PAGE TEXT:
# # # # # # #

The St Austell participants recognised the constituency as having been a yellow stronghold (“the Lib Dems are all over the place”) and many had previously voted Lib Dem because of good local MPs. Stephen Gilbert? “David Penhaligon”. Most thought Mr Gilbert had stepped into the tradition of standing up for the area: “the pasty tax, he sorted that out. They wanted to charge you extra for a pasty!” But they knew things were tight this time, with Steve Double, the Conservative candidate and former Mayor also enjoying a good reputation and a high profile, supported campaign visits from senior figures: “The Conservatives have thrown quite a lot of money at it. They’ve all been down here.” Interestingly, the Lib Dem literature was making a virtue of the closeness of the race: “There was a weird thing on the leaflet – it had the odds on him winning and said he wasn’t the favourite, so he was saying ‘I need your vote’.”

# # # # # # #

DATA EXTRACT:
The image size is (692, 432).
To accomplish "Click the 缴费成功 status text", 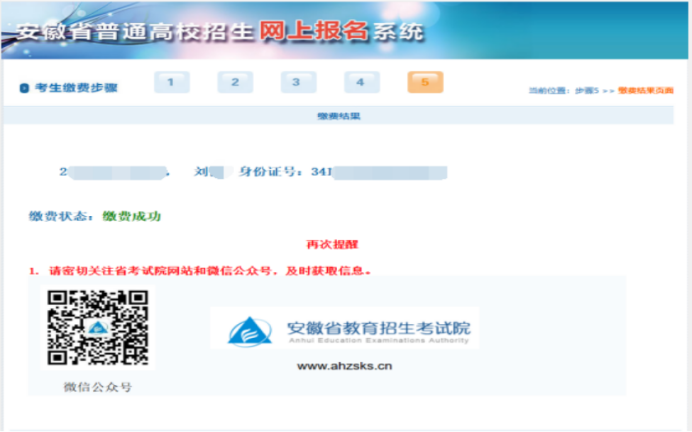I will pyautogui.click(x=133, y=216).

# # # # # # #

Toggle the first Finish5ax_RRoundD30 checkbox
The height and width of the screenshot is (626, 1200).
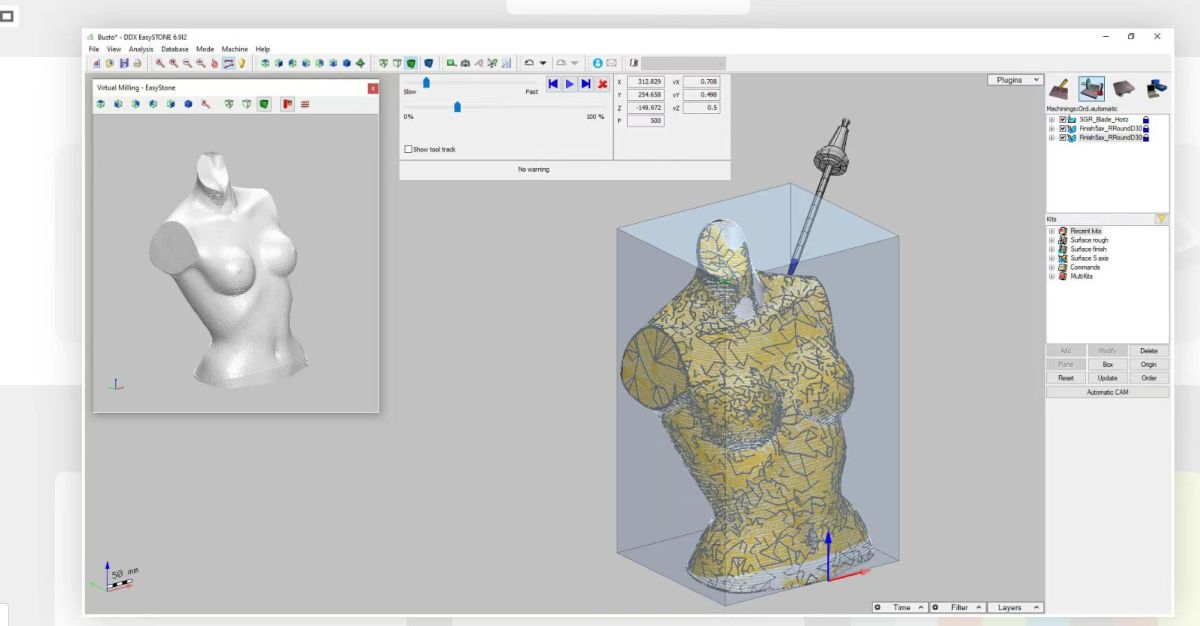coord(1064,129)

# # # # # # #

REQUEST 1: Can you copy the rows word for word, from the line containing "Toggle the first Finish5ax_RRoundD30 checkbox" up to and including the line containing "coord(1064,129)", without the pictures?
REQUEST 2: What comes next in the passage about St Austell voters? Continue it from where it stops.

TASK RESPONSE 1:
Toggle the first Finish5ax_RRoundD30 checkbox
The height and width of the screenshot is (626, 1200).
coord(1064,129)

TASK RESPONSE 2:
For most of the Cornwall participants, local factors tended to pull people towards the Lib Dems and national factors towards the Conservatives (“I’ve decided the Tories are the only people who can run the country efficiently”), with some exceptions: “I’d like to vote Labour every time, so here I vote Lib Dem to keep the Tories out.”
Over the Tamar, one prominent national issue, Trident, was also a big local one. Any suggestion that Labour might not be completely committed to a full replacement sounded dangerous: “I’ve already changed from Labour because he wants to get rid of the defence. I work on the V-boats”.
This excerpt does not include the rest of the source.